Segment Open

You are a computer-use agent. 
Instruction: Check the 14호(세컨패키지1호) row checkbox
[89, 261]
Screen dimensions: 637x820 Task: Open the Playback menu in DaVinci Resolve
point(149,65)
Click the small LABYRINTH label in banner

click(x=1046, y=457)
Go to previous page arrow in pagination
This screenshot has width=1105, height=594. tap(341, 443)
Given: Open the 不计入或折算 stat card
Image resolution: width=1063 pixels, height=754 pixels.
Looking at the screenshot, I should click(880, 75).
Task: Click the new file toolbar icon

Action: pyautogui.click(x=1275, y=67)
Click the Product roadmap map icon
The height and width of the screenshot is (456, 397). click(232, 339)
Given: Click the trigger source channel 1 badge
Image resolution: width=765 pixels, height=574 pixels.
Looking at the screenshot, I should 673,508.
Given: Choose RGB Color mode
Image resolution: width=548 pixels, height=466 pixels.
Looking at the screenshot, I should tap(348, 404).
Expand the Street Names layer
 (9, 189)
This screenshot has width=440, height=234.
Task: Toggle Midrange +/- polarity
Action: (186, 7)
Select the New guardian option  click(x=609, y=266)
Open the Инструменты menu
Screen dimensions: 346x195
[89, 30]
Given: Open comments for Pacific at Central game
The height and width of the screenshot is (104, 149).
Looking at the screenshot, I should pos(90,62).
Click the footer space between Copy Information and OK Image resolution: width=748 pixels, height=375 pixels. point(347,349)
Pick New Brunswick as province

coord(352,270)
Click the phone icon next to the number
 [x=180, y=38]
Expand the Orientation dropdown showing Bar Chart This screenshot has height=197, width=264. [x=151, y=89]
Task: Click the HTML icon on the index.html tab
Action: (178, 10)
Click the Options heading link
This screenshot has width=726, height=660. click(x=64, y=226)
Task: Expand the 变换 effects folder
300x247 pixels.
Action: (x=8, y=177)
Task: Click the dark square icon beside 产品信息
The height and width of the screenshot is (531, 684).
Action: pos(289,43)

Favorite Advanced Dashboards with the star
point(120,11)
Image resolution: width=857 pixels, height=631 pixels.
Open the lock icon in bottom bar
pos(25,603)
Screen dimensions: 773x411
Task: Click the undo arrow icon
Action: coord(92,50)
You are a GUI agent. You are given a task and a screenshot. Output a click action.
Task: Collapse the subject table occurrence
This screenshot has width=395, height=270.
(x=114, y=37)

Segment Closed

(Problem description)
Set down the lines of the listing word for word, from its first line through the line containing "Given: Click the". Both of those lines belong in the answer, and no others do.

(Expected answer)
You are a computer-use agent. 
Instruction: Check the 14호(세컨패키지1호) row checkbox
[89, 261]
Screen dimensions: 637x820 Task: Open the Playback menu in DaVinci Resolve
point(149,65)
Click the small LABYRINTH label in banner

click(x=1046, y=457)
Go to previous page arrow in pagination
This screenshot has width=1105, height=594. tap(341, 443)
Given: Open the 不计入或折算 stat card
Image resolution: width=1063 pixels, height=754 pixels.
Looking at the screenshot, I should click(880, 75).
Task: Click the new file toolbar icon

Action: pyautogui.click(x=1275, y=67)
Click the Product roadmap map icon
The height and width of the screenshot is (456, 397). click(232, 339)
Given: Click the trigger source channel 1 badge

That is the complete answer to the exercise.